Hey everyone,
You know how in the movie The Sixth Sense, the boy keeps running into dead people who want his help? I’m beginning to feel the same way about characters. For the last two weeks, I’ve got this real bitch of a woman tap-tap-tapping on my shoulder, demanding my attention. Finally, yesterday, I had to sit down and write her into being. Now she’s smug and satisfied. She’ll be, shall we say, an unsympathetic character.
I guess novel #3 has begun.
I’ve got a bunch of research to do for this one before I can start writing, and I love this part of the process. Just playing around, exploring, getting to know the world of the story. I’m traveling next month so I’ll probably just read, make notes, and let the ideas ebb and flow before I actually commit anything to paper. And, if I have no more revisions to do for the novel I’ve just finished, I’ll start writing it in January or February.

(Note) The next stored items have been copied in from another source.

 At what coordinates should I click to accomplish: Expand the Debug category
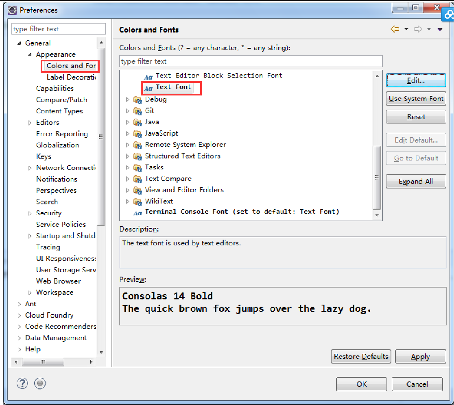127,100
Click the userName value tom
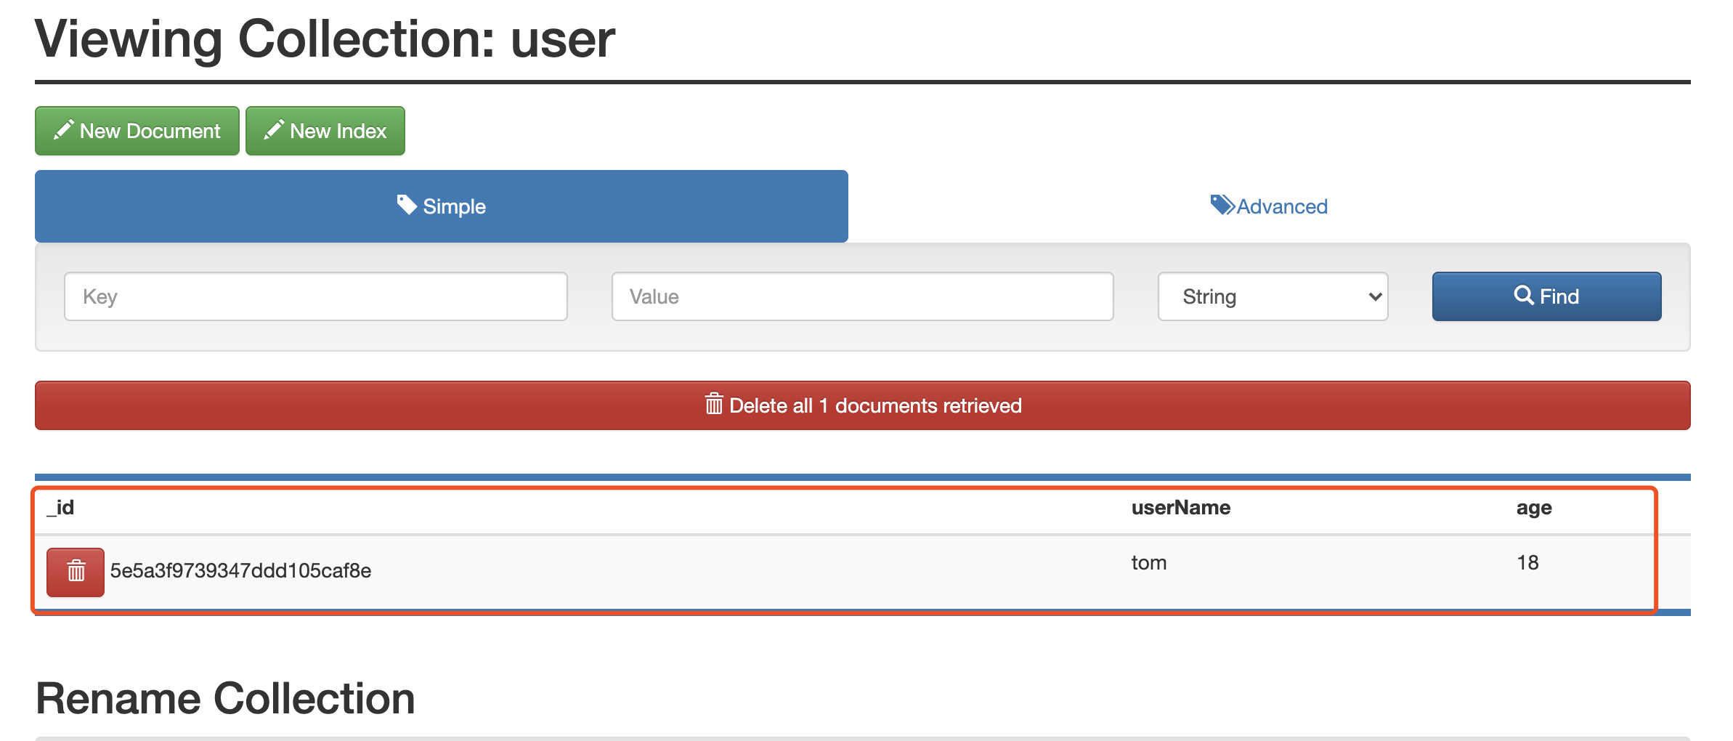 [x=1148, y=563]
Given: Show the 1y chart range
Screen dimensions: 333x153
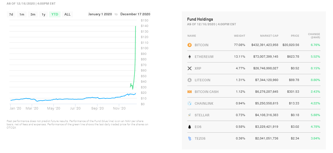Looking at the screenshot, I should pyautogui.click(x=43, y=14).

It is bizarre to me that exactly two years ago, I had finished zero novels and now I’m about to start my third. I also had only a couple of published books, and now I have eight.

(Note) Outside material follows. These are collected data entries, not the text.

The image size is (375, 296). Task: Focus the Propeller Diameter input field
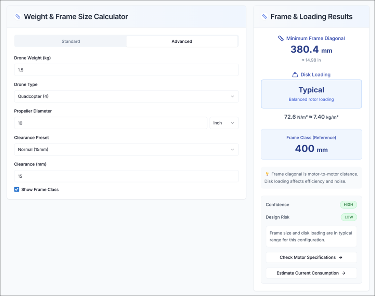tap(111, 123)
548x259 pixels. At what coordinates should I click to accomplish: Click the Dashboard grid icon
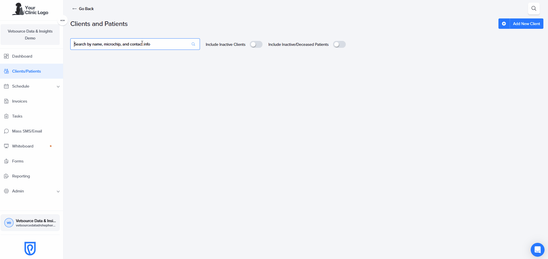tap(6, 56)
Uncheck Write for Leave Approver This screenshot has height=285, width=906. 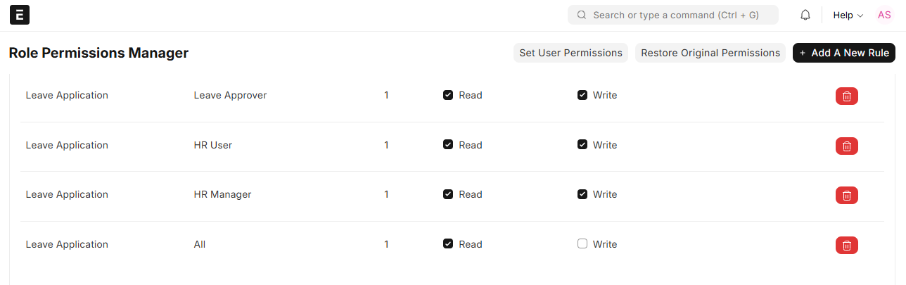pyautogui.click(x=582, y=95)
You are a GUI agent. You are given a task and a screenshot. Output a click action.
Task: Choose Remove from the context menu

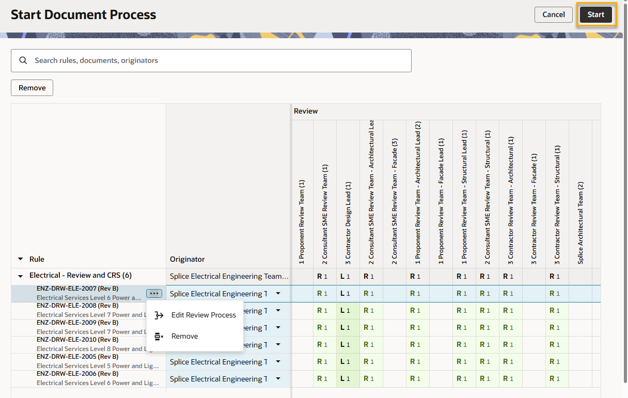click(x=185, y=336)
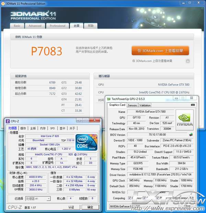Click the orange view results on 3DMark.com button
Screen dimensions: 206x213
coord(160,51)
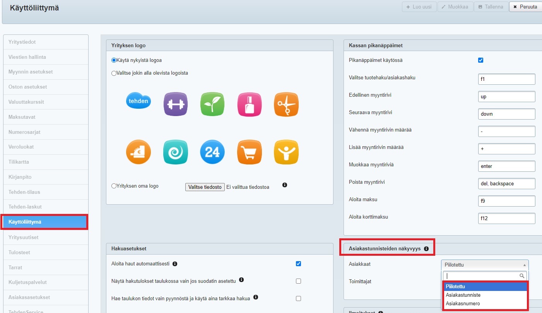Select the blue Tehden cloud logo
The width and height of the screenshot is (542, 313).
138,102
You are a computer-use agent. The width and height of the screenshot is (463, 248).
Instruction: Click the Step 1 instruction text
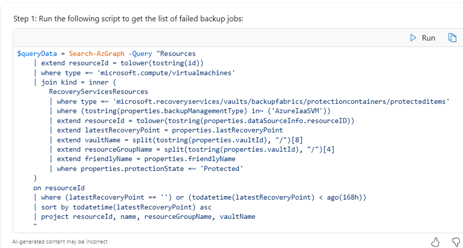[128, 19]
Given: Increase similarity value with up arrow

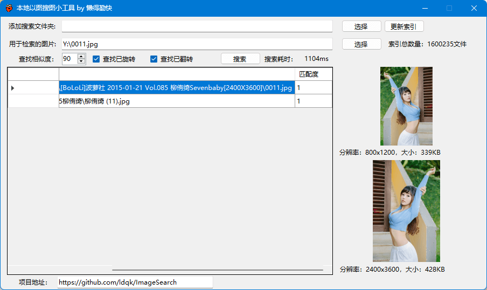Looking at the screenshot, I should coord(81,57).
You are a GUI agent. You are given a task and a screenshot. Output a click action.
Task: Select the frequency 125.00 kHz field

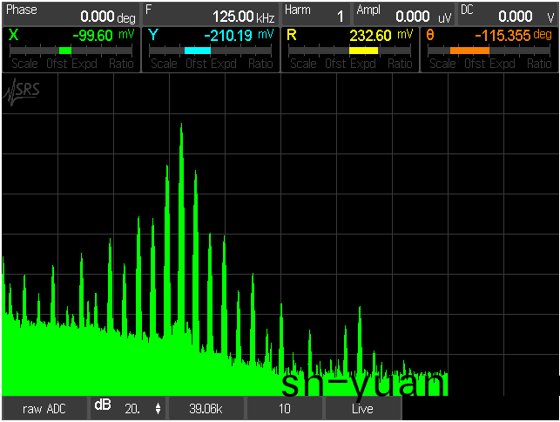(211, 13)
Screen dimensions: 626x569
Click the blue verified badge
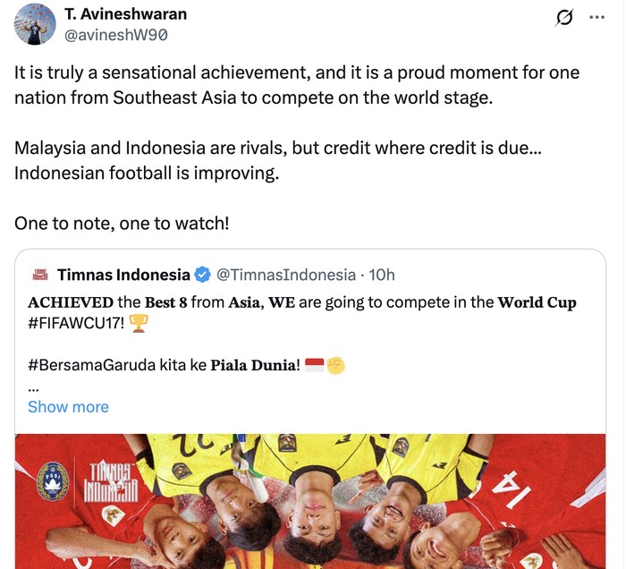[x=203, y=275]

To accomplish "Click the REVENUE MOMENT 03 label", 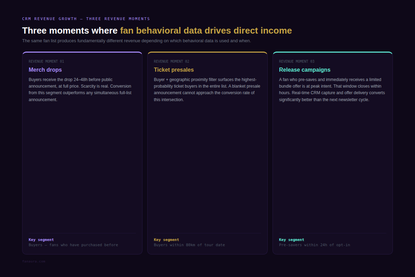I will 297,62.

It is a feeling of awe that I am intimately familiar with. Because ten years ago, I experienced the exact same thing with my freelancing career.
Years of putting in the work and making the effort for what felt like little reward, then a tipping point, a sudden series of moments when everything seemed to be working for me and with me, rather than against me. The turning of the tide so that I, already in momentum with all the hard work I’d been doing for several years, suddenly found myself racing along at record speeds, getting published pretty much anywhere I pitched, making more money than I’d ever seen in my life, winning awards, and getting calls from editors at top publications giving me assignments.

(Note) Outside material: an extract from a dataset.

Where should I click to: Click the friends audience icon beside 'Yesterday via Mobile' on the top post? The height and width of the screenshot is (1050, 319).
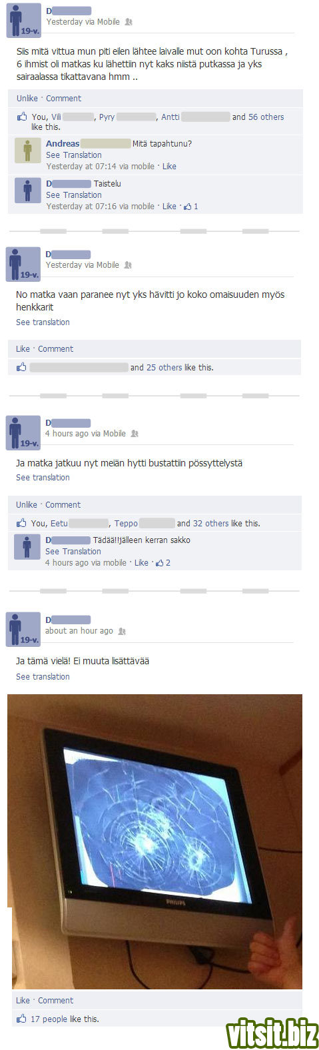129,22
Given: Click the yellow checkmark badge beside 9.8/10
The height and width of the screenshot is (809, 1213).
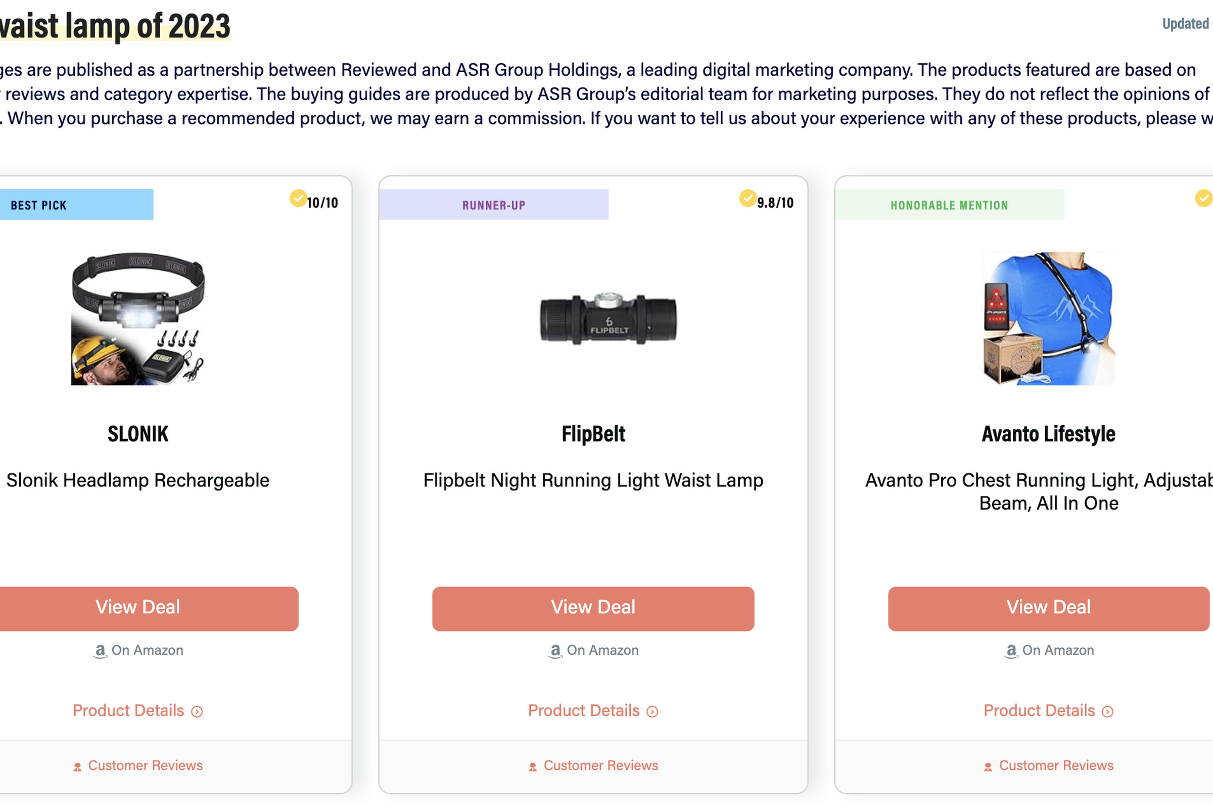Looking at the screenshot, I should 747,198.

The key point in all this was that I was able to gain speed because I already had momentum. I’d been pitching, writing, getting better at reporting and telling stories all along. I was making consistent efforts to not only get work, but to go out and report stories, see people, find ideas, and write as much as I could even when I had no traction, so that when the opporunities did finally arrive, I was able to not only confidently accept them, but deliver the excellence that my editors expected and desired.
I see so many writers struggling, especially with all the changes that we’ve experienced in our industry in the last decade, and many will quit when things aren’t working, assuming that they either aren’t good enough or don’t fit into this new world. They walk away from the whole thing in a huff, only to then return because it’s still something they want to do, and it’s still something that makes sense to do, even though it didn’t work the last time. They stop-start-stop-start constantly, never allowing themselves to build the momentum they so desperately need. This breaks my heart, mostly because it’s such a natural and instinctive response and because it is so damn difficult to constantly face rejection and failure and still keep going.
I know because I’ve done it.
I did it with my freelancing. I did with my business. And I’m doing it now with my fiction.
Don’t like the first book? No worries, I’ll write a second. No? Here’s a third and a fourth and a fifth and a sixth.
Because I intend to keep writing them.
When I first met Sam, my husband, over a decade ago, I used to walk around with a copy of TIME magazine in my bag. It was the only thing I ever wanted back then, to be able to write for this magazine. It was all I could ever think or talk about. During our first conversation, I told Sam that one day I’d be published in TIME magazine, just watch. One day they’d come to me asking for stories. One day I’d be a regular contributor. Our first date lasted ten hours. I’m pretty sure I talked about TIME for nine of those ten hours.
I had collected at least a dozen rejections from the magazine by this point and had one story accepted and then pulled because of a timing issue. But I was adamant that I was going to write for them someday or die trying.
I didn’t die trying. And someday came sooner than I thought. Two months later, I had my first published piece in the magazine.
A year later, I joined their team of freelance correspondents in South Asia.
It all worked out perfectly, so of course that is what I (and perhaps you) focus on. But should we talk about how shitty I felt when I was collecting the dozens of rejections? When I repeatedly had to borrow money to pay my (incredibly low) rent? When an editor generously offered to give me an advance on stories I hadn’t yet written so that I wouldn’t be so incredibly distracted by money issues? When pitch after pitch after pitch came back rejected? When it seemed as though nothing was working?
I can look back and see how determined I was. But there was no guarantee that I’d ever make it.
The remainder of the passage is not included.